On March 30, 1981, John Hinckley Jr. opened fire on President Ronald Reagan as he exited the Washington Hilton Hotel after giving a speech, firing six bullets in 1.7 seconds. As Special Agent In Charge Jerry Parr quickly pushed Reagan into the limousine, McCarthy put himself in the line of fire and spread his body in front of Reagan to make himself a target.

He was struck in the chest by the fourth bullet, the bullet traversing McCarthy's right lung, diaphragm, and right lobe of the liver. McCarthy was not wearing a bulletproof vest.

McCarthy was not supposed to be on duty that day. At the last minute, the Secret Service received a request for an officer to provide protection to Reagan for an AFL-CIO luncheon on March 31. McCarthy and a colleague flipped a coin to see who would have to fill in on their day off; McCarthy lost.

McCarthy was taken to George Washington University Hospital, and was operated on near the president. He was later released after a two-hour surgery.

== Post-Secret Service career ==
McCarthy became the Chief of the Orland Park Police Department in May 1994.

In 1998, he ran for the Democratic nomination for Illinois Secretary of State against Jesse White of Chicago, then the Recorder of Deeds for Cook County, and State Senator Penny Severns of Decatur. Severns was removed from the ballot after failing to meet the signature requirement. McCarthy ran an outsider campaign that took a law-enforcement approach to the Secretary of State's office including standardized DUI tests and easier to read license plates. White won the primary election with 55% of the vote to McCarthy's 45% of the vote, or a margin of 100,195 votes.

He earned a Bachelor of Science in Finance from the University of Illinois at Urbana-Champaign, and a Master of Science in Criminal/Social Justice from Lewis University.

In March 2016, he was awarded the first annual Chief of Police of the Year award by the Illinois Association of Chiefs of Police. The award cited his legislative advocacy, supervision of the building of the country's first police station to receive a LEED Gold certification, working to establish the South Suburban Major Crimes Task Force, promoting crisis intervention training for officers and the use of Narcan to prevent heroin overdoses.

From July 2016 to April 2017 he served as the acting village manager of Orland Park. He later served as the corporate vice president of a security systems company, and appeared in speaking engagements at schools and conventions, where he related his experiences as a Secret Service Agent during the Reagan administration.

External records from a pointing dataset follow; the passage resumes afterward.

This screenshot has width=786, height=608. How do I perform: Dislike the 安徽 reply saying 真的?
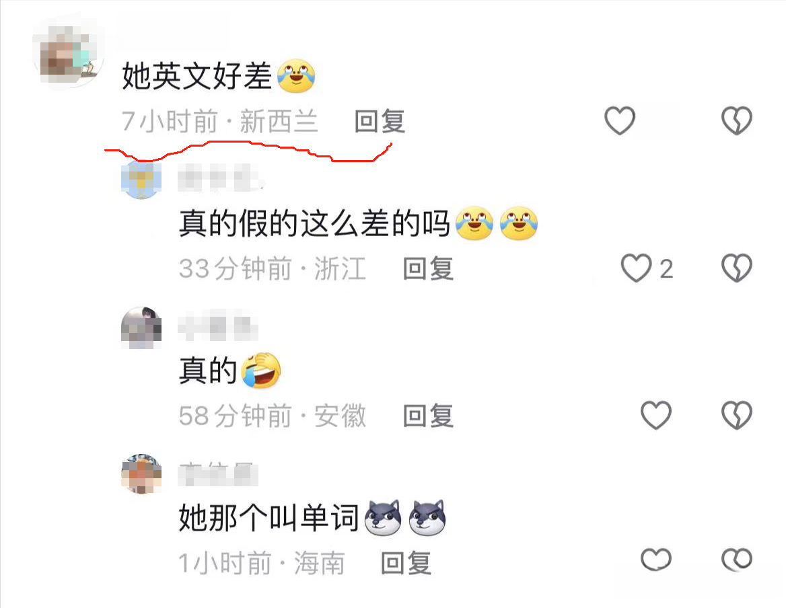(x=736, y=415)
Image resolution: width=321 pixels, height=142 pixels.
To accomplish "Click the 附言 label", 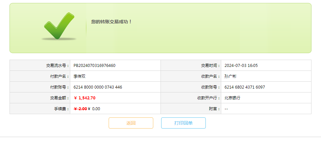I will tap(213, 109).
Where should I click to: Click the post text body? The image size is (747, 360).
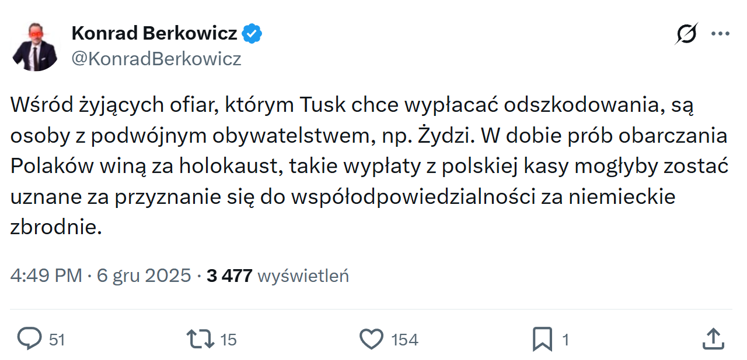click(368, 166)
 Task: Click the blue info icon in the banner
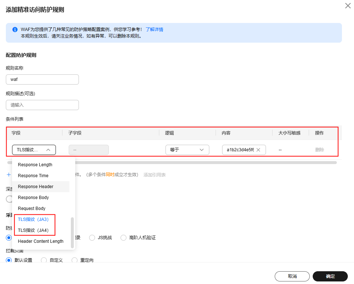click(15, 30)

On July 1, 2020, McCarthy announced his retirement, effective August 1, 2020.

== Personal life ==
McCarthy and his wife were married for 47 years at the time of his retirement in July 2020. They have three children.

McCarthy was interviewed in 2016 about the release of John Hinckley Jr., stating, "I don't have to agree with it, but I expected it. There are very few cases that people, after a period of time, are viewed as no longer being a danger to themselves or others. I hope they're right about it. It's a big decision. I give the judge credit. That's what he gets paid for."